The LEVC TX Hackney carriage was launched in 2017, as a plug-in hybrid range-extender electric vehicle. Geely announced its intentions to build electric commercial vehicles based on the LEVC TX.

Spy shots of a new LEVC TX-based van first surfaced on the internet in February 2018. Over a year later on June 19, 2019, an unnamed LEVC plug-in commercial van was revealed, which was later officially named the VN5 next year in March 2020, with "VN" standing for "van" and "5" referring to the 5 cubic metres (176.5 cu ft.) of cargo space.

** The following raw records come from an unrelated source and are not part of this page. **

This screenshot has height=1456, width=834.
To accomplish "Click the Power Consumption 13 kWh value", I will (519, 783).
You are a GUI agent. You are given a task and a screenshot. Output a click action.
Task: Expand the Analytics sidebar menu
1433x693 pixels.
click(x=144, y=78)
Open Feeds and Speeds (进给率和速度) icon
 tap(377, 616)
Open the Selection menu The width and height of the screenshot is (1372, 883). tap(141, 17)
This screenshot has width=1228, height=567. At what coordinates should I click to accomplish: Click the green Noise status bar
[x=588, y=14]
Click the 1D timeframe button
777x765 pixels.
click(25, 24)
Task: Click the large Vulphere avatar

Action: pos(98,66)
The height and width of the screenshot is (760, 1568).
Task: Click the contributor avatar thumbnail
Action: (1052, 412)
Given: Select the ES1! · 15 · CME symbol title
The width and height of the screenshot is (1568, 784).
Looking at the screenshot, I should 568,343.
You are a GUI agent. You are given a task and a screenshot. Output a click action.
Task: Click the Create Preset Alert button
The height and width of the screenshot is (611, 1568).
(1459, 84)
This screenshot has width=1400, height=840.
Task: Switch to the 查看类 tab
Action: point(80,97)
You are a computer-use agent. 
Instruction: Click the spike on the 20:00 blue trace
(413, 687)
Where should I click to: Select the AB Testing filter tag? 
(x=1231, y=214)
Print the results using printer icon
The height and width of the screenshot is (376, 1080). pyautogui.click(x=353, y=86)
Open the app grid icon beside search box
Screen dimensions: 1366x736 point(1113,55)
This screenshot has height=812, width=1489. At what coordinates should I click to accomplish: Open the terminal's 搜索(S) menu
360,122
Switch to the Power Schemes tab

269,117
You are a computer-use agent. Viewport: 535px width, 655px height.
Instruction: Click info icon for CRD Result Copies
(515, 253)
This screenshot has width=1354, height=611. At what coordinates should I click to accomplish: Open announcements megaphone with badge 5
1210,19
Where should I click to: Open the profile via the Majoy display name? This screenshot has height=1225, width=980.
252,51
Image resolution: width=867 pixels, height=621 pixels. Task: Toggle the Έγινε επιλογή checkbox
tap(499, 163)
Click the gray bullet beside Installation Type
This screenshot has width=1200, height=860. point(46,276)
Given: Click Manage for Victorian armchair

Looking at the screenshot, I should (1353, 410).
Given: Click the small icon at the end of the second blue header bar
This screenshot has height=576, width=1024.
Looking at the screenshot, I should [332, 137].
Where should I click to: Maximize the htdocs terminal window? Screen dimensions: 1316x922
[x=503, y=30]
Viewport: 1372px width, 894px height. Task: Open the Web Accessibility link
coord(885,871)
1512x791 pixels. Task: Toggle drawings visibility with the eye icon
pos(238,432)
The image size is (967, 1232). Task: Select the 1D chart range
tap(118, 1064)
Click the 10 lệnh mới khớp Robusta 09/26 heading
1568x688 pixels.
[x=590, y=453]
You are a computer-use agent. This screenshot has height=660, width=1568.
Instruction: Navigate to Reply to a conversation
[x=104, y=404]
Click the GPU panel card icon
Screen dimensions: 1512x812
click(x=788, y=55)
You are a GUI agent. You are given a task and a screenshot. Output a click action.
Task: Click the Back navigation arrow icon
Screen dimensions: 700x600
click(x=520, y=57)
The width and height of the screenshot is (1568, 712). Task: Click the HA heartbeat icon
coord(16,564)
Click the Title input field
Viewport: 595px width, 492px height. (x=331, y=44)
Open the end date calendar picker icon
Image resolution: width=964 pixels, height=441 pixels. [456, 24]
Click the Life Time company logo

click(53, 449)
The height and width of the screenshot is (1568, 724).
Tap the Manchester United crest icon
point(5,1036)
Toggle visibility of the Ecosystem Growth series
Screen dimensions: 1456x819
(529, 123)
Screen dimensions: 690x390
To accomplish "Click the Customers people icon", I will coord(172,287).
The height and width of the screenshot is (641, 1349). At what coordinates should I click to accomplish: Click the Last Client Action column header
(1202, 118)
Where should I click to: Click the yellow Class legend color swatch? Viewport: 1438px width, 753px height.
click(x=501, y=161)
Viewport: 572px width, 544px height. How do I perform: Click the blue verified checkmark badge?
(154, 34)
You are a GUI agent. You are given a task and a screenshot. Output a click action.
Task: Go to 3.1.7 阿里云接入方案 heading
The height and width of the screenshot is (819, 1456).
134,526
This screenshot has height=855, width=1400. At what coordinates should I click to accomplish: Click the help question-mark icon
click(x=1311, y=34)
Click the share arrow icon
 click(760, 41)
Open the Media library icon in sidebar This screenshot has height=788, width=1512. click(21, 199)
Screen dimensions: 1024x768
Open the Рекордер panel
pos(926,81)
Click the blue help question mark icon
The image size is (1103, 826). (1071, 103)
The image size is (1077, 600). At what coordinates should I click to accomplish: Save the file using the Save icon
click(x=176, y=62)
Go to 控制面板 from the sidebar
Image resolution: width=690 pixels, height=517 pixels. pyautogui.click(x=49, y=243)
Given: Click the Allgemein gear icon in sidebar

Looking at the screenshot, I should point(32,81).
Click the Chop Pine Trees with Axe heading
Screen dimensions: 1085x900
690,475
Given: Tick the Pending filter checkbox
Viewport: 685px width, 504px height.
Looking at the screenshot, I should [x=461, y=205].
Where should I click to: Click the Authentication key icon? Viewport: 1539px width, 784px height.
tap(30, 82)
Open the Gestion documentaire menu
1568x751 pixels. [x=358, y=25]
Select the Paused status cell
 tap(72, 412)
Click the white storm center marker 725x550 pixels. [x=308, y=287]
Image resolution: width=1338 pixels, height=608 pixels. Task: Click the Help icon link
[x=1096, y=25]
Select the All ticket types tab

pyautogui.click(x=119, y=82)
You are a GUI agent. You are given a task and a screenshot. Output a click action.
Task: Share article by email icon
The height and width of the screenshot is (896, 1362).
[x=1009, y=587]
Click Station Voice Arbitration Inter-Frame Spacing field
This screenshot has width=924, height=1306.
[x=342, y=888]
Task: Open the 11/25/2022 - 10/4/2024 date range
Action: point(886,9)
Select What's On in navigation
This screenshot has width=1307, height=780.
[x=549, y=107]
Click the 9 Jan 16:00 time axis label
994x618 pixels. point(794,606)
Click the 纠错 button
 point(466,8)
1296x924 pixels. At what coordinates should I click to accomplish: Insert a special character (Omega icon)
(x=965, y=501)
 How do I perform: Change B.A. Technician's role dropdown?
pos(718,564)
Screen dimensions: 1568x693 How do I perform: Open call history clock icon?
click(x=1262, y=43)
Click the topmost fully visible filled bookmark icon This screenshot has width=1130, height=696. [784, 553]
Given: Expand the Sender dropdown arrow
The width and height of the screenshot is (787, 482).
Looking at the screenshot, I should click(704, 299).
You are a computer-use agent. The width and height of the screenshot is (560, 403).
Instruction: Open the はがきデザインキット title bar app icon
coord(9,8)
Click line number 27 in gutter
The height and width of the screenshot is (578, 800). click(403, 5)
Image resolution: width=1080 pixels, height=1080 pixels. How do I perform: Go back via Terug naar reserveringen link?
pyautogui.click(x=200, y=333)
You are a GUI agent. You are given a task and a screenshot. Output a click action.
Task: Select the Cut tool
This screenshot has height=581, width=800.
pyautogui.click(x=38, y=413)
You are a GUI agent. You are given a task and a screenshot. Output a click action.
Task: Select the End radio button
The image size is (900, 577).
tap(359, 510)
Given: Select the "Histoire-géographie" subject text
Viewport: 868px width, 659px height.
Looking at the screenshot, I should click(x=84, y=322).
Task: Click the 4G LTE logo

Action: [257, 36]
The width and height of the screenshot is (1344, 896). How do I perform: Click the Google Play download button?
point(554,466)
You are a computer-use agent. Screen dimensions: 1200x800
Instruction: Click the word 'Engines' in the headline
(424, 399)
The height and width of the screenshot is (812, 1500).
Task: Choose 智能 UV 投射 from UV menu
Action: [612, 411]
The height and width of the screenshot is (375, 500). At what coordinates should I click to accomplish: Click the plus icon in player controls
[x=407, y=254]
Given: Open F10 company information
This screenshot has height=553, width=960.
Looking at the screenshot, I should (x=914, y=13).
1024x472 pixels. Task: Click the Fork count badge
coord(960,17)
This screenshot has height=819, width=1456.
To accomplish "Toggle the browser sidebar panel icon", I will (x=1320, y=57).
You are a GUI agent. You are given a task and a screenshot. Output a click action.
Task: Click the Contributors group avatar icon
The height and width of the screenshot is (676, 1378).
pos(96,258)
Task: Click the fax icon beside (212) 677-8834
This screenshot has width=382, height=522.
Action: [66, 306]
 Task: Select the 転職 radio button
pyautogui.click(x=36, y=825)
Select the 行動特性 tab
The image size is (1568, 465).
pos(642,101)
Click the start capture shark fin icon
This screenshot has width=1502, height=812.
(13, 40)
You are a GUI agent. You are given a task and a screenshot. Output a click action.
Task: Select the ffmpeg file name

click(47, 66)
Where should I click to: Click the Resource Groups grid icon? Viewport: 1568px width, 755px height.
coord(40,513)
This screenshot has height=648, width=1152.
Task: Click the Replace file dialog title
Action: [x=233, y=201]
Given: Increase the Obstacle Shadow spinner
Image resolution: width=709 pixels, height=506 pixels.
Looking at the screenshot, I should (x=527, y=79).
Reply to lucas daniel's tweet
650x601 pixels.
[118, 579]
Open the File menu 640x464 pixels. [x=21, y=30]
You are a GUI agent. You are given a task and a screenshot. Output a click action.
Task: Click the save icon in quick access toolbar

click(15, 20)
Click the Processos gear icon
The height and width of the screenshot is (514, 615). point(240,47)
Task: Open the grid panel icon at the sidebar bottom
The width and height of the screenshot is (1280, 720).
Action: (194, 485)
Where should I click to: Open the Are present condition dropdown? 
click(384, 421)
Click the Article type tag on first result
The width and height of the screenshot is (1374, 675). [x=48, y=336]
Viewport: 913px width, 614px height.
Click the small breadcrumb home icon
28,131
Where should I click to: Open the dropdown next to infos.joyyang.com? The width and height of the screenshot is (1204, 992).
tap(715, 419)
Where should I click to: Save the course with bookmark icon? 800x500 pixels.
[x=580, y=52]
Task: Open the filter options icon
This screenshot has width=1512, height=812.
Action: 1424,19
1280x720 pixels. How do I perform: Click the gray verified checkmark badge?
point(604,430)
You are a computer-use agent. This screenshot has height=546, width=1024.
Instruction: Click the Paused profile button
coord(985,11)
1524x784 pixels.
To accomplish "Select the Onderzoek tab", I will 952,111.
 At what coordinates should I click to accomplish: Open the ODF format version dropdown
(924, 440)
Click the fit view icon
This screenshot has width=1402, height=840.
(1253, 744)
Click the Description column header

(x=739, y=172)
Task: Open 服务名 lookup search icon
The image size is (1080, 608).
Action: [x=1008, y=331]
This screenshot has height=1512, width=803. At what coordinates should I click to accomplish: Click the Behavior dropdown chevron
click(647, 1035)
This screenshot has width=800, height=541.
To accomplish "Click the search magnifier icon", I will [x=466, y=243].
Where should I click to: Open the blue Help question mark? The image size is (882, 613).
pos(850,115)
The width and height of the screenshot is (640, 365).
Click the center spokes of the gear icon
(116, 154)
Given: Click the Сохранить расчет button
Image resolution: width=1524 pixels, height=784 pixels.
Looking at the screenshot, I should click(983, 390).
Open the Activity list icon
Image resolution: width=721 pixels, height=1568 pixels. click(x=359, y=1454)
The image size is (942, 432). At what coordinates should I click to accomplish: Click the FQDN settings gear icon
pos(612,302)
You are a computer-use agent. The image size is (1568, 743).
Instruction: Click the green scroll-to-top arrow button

The VN5 went on sale in the United Kingdom in November 2020 with a starting price of £46,500 ($64,335), and although eligible for the United Kingdom's plug-in hybrid van government grant of up to £8,000 ($11,068), it has a much higher overall cost than other compact electric vans available in the United Kingdom such as the Maxus e Deliver 3, Renault Kangoo ZE, and Nissan e-NV200. The VN5 has three available trim levels; Business, City, and Ultima. The LEVC VN5 went on sale for the rest of Europe in July 2021.

==Specifications==
===Battery and engine===
The LEVC VN5 has a 31 kWh lithium ion battery with a Worldwide Harmonised Light Vehicles Test Procedure (WLTP)-certified electric range of 58 mi, with 50 kW direct current rapid charging for the Business and City trims, allowing the battery to be fully charged in 30 minutes, and 22 kW alternating current fast charging for the Ultima trim. The van also uses three-cylinder petrol engine as a range extender, giving it a total range of 304 mi.

===Cargo===
The VN5 has a maximum payload of 830 kg for the Business trim, while the City and Ultima trims max out at 791 kg and 780 kg respectively. For cargo access, on the side is a single sliding door and in the back are 60/40 split rear doors.

===Features===
The VN5 comes standard with a collision avoidance system, cruise control, and a 9 in touchscreen, while a heated steering wheel, front and rear parking sensors, curtain airbags, and a lane departure warning system are available in the City and Ultima trim. Higher-quality seats and a backup camera are exclusive to the top-level Ultima trim.

==LEVC e-Camper==
The LEVC e-Camper is a camper van variant of the VN5. It was revealed in late June 2021 and will go on sale in Q4 2021 at a price of £62,250 ($86,458). It features an electric kitchenette, a rising roof, and a central folding table. The first row of the e-Camper has two seats that can swivel 180° and a second row bench seat which can slide back to form a dining/socializing room within the van.